In this context, it is critical to note that AQ showed less accuracy in predicting autistic traits in clinical populations, especially in the presence of psychiatric comorbidities [57]. From this perspective, the fact that its scores could represent a measurement of general social distress in transgender people does not seem too far-fetched. Finally, since it was observed only in the transmen group, the hypothesis that the decrease in AQ scores is a consequence of the known effects of testosterone on neuronal activation and cognitive performance [29, 30] cannot be ruled out now.
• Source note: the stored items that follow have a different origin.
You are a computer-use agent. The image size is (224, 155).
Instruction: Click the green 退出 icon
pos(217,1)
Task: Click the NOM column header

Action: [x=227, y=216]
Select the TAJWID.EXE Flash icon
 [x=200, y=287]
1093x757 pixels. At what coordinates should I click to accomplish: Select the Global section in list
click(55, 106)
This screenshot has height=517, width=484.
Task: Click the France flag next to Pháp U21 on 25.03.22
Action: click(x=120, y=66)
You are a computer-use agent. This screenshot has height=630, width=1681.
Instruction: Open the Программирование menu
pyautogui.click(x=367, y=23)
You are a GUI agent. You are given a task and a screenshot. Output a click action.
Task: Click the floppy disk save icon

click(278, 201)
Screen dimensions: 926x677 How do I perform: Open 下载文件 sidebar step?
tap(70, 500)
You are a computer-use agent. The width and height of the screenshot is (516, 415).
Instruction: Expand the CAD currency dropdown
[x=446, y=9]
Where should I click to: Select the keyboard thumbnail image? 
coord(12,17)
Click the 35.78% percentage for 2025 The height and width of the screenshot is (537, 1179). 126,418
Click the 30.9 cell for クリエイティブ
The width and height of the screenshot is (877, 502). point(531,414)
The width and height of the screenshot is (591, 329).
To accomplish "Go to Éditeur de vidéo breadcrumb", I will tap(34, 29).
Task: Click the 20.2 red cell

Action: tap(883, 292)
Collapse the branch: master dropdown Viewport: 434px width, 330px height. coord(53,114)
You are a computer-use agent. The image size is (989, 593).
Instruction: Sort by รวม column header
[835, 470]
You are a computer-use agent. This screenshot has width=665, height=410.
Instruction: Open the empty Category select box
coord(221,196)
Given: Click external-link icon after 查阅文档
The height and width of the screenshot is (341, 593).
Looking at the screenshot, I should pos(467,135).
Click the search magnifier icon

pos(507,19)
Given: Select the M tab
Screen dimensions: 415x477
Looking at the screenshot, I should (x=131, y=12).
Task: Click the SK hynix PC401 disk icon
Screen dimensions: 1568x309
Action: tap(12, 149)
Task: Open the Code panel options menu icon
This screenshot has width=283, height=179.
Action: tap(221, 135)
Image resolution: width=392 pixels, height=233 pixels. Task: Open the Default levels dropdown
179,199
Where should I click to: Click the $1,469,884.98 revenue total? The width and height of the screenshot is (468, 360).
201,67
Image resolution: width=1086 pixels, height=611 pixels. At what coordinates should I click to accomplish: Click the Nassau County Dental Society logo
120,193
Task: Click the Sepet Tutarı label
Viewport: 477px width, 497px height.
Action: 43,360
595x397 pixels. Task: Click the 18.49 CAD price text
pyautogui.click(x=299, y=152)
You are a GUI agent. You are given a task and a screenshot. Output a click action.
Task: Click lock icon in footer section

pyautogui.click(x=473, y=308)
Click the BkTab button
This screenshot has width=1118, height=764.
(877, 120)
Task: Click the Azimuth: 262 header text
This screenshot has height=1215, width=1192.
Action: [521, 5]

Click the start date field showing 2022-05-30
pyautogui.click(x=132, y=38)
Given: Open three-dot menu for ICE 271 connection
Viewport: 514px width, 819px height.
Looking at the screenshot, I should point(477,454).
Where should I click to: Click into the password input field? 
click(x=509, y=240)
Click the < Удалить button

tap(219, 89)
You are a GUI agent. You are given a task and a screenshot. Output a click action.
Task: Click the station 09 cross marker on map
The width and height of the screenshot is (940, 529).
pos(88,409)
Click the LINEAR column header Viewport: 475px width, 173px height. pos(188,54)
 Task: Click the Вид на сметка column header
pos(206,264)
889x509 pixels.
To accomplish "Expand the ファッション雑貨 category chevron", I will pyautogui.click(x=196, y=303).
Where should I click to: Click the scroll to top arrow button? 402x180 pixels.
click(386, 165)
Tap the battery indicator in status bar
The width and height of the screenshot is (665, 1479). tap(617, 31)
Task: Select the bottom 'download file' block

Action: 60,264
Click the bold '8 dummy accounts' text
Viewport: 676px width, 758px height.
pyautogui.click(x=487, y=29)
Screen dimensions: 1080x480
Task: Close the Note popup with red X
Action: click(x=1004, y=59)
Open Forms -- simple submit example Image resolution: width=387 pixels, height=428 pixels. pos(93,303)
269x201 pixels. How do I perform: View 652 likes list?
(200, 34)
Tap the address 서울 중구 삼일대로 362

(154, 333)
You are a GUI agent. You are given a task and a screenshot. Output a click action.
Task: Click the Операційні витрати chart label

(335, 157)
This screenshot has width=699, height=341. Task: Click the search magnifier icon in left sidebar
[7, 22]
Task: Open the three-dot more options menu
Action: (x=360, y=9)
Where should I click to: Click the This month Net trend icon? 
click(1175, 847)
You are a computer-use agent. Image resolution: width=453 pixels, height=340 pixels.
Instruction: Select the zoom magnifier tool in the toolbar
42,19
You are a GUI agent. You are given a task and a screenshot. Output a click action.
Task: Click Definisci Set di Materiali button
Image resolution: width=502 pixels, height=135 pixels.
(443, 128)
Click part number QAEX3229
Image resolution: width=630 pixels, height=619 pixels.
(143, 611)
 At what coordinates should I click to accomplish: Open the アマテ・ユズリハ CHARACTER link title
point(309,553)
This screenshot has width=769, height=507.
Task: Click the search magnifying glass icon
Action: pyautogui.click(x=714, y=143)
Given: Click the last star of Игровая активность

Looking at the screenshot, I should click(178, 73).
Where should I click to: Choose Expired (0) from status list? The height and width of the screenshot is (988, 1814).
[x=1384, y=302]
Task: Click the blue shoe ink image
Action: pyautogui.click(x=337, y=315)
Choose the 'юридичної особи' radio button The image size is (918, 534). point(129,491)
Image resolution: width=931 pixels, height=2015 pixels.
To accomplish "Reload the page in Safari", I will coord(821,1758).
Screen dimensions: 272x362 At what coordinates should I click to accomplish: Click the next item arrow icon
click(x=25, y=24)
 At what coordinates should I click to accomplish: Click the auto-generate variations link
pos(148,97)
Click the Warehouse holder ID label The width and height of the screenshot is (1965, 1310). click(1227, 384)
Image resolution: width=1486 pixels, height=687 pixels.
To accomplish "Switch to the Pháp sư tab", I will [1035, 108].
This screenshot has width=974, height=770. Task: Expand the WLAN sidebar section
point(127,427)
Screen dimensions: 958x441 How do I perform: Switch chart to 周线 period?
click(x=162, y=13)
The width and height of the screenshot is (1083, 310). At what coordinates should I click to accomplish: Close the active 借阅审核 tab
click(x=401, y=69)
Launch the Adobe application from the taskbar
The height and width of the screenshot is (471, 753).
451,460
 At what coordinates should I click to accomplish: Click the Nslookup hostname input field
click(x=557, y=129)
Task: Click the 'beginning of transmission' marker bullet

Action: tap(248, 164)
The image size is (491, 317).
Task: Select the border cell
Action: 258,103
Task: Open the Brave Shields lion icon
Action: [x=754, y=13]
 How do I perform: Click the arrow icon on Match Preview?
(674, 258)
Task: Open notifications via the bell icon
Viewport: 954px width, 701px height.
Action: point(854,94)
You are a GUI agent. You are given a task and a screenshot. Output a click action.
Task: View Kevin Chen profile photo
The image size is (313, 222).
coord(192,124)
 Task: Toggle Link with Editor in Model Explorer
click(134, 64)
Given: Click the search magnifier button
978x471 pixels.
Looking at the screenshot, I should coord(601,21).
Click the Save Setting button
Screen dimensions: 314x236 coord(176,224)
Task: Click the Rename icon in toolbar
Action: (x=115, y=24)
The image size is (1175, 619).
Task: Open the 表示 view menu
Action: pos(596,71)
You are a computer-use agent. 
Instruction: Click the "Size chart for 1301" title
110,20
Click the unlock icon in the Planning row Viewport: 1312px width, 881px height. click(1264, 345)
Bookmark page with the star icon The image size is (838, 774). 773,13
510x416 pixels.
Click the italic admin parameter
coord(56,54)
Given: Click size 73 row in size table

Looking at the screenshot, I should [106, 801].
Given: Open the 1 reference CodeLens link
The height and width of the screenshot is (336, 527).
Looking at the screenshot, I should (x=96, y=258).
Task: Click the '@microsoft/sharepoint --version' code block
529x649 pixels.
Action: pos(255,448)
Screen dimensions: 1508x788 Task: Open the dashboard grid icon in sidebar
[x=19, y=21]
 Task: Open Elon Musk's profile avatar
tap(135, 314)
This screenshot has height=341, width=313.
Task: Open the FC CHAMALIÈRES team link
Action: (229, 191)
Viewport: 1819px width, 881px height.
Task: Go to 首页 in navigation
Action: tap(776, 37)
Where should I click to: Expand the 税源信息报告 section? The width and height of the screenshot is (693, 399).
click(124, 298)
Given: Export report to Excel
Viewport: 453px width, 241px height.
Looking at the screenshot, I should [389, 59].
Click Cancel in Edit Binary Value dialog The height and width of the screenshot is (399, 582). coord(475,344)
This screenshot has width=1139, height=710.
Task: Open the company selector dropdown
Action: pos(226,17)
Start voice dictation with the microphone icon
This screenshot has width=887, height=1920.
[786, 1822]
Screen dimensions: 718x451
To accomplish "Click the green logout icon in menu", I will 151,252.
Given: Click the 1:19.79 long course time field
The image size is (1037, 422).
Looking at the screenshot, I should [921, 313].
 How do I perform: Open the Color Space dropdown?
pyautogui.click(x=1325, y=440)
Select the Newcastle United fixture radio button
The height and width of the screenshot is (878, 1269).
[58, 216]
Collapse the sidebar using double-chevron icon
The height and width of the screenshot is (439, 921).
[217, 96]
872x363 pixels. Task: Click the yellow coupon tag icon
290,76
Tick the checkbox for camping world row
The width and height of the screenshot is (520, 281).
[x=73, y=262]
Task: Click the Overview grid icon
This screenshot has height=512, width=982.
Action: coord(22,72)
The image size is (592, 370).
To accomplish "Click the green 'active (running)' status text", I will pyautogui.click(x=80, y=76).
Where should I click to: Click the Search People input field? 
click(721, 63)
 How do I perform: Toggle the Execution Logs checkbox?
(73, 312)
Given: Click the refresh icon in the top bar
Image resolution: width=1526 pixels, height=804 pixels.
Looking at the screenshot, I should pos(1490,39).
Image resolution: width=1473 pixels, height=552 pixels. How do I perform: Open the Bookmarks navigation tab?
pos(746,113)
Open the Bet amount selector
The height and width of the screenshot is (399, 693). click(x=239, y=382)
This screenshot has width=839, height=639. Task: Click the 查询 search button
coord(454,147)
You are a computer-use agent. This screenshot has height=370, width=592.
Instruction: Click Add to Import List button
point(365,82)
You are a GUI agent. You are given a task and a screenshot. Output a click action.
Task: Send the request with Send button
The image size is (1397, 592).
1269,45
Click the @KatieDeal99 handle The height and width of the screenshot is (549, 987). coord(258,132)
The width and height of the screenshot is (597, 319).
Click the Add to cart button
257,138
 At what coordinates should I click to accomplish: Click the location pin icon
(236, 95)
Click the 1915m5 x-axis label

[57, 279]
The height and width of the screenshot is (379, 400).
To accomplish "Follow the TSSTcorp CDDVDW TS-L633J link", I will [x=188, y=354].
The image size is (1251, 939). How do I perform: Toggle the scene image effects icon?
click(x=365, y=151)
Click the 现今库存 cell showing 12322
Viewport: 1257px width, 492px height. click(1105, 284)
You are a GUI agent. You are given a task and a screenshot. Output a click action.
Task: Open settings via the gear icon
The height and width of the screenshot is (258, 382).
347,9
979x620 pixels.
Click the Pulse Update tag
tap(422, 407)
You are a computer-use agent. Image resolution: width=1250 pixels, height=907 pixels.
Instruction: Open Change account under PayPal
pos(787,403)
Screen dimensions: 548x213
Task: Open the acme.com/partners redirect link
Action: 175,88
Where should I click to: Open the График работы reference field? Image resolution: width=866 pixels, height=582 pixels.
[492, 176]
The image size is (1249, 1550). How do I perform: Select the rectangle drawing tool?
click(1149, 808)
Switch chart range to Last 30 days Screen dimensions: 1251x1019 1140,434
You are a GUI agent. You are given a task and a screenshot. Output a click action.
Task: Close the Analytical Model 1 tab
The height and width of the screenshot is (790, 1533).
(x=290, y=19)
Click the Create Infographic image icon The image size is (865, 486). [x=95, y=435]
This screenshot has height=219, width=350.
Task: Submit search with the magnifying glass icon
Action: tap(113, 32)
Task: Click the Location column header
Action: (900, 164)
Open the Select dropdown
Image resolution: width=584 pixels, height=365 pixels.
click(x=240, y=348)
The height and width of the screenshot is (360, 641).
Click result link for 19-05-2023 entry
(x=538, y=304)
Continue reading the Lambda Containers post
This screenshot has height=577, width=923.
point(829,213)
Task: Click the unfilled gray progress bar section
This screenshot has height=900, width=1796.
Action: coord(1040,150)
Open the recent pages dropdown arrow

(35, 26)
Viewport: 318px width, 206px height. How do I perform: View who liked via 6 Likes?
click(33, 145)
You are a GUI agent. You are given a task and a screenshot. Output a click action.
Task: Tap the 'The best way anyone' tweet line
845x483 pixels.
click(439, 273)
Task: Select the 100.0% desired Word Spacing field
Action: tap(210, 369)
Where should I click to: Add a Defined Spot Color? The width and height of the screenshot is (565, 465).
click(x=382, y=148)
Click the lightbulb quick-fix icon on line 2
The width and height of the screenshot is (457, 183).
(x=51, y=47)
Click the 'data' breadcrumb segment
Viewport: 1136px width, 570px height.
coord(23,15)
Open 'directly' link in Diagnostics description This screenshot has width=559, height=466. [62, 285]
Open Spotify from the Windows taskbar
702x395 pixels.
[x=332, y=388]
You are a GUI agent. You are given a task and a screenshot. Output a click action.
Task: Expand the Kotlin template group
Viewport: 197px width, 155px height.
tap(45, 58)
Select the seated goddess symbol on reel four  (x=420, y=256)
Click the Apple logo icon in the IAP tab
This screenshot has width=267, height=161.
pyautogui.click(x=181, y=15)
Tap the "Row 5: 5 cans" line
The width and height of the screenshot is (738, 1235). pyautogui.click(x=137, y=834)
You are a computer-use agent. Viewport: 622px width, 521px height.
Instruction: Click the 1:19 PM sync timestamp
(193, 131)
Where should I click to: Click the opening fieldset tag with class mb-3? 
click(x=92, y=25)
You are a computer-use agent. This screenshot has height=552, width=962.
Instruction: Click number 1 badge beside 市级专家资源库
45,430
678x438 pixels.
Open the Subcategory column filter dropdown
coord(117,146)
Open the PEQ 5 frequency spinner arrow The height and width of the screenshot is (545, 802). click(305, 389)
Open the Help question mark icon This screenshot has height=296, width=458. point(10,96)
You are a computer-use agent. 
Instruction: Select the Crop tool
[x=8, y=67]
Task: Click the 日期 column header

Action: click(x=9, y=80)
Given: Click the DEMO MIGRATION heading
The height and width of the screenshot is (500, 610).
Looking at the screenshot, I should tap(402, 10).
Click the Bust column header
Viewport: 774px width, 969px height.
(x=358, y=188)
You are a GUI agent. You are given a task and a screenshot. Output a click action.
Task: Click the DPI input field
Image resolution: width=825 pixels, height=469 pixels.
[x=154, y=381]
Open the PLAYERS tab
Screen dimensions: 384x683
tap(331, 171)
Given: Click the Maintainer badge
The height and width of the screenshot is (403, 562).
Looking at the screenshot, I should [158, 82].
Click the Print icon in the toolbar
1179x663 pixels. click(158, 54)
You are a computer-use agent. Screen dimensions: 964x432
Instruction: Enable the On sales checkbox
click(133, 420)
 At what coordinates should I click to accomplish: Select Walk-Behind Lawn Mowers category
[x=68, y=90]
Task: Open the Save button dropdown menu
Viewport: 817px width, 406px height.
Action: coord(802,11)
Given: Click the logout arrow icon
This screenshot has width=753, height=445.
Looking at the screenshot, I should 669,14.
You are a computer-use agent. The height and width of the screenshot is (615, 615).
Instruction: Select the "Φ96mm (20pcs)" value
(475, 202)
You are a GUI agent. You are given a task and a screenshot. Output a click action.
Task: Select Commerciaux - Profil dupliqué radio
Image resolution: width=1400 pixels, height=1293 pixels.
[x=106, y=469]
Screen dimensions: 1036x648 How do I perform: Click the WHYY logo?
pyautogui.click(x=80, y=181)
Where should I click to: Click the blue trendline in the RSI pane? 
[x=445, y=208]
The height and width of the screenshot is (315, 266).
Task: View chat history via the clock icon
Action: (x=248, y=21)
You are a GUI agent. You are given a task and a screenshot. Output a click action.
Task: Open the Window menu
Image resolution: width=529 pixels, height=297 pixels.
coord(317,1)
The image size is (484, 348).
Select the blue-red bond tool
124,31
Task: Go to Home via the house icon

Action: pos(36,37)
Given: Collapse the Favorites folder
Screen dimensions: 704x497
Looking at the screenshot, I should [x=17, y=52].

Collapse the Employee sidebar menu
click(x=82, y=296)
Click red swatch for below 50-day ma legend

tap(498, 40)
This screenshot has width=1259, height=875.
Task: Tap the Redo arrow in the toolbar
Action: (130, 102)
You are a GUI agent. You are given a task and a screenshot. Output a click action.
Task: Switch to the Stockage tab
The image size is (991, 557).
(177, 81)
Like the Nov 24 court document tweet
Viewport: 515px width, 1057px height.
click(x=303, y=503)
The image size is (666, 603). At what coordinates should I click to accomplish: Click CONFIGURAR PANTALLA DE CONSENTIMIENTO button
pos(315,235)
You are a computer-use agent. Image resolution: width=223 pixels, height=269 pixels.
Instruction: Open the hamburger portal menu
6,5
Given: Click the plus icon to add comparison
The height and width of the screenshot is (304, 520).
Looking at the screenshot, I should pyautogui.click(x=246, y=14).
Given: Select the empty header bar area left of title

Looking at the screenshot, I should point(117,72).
The decrease in social anxiety and alexithymia levels has been proposed as a possible mediator of the decrease in the levels of these autistic traits; however, the absence of association between the longitudinal variations of these measures led to the exclusion of this hypothesis. Regarding social anxiety, it should be noted that the LSAS was developed for assessing fear and avoidance due to social phobia, and in social contexts that are relevant to people with social anxiety disorder. Consequently, this questionnaire may not be able to properly capture the components of social distress that are associated with GD, given that they are not due to social phobia but rather to anti-trans stigma. [58].

Limitations

The results of our study should be interpreted in the light of the following limitations. First of all, given the small sample size of the prospective study (n = 62), our data should be considered as preliminary. Furthermore, for ethical issues, we did not perform a randomized, placebo-controlled study (with a no-GAHT control group). Moreover, all the questionnaires used in this study were self-administered. In addition, we enrolled a study population of transgender people referring to Italian Gender Clinics, so the results may not be generalizable to all transgender population. Furthermore, future researches should consider other psychopathological constructs—as anxiety disorders associated with GD, personality traits (as avoidant and obsessive), discrimination and stigma—to better understand the association between GD and autistic traits. Moreover, presence of organic condition impacting on the testosterone levels should be included among the exclusion criteria. Finally, 12-month follow-up data are lacking.

Conclusions

The results of our study suggest that the autistic traits measured in our sample may represent an epiphenomenon of GD rather than being part of an ASD condition, since they significantly decreased after 12 months of GAHT. However, further longitudinal studies are needed on this topic to unravel the complex relationship between autistic-like symptomatology and GD, with a focus on the possible mediators and moderators of variations over time. Since these “autistic” traits could mask more complex and deeper distress dimensions of GD, a proper assessment could be critical to correctly identify and target them during gender affirming path in the clinical setting.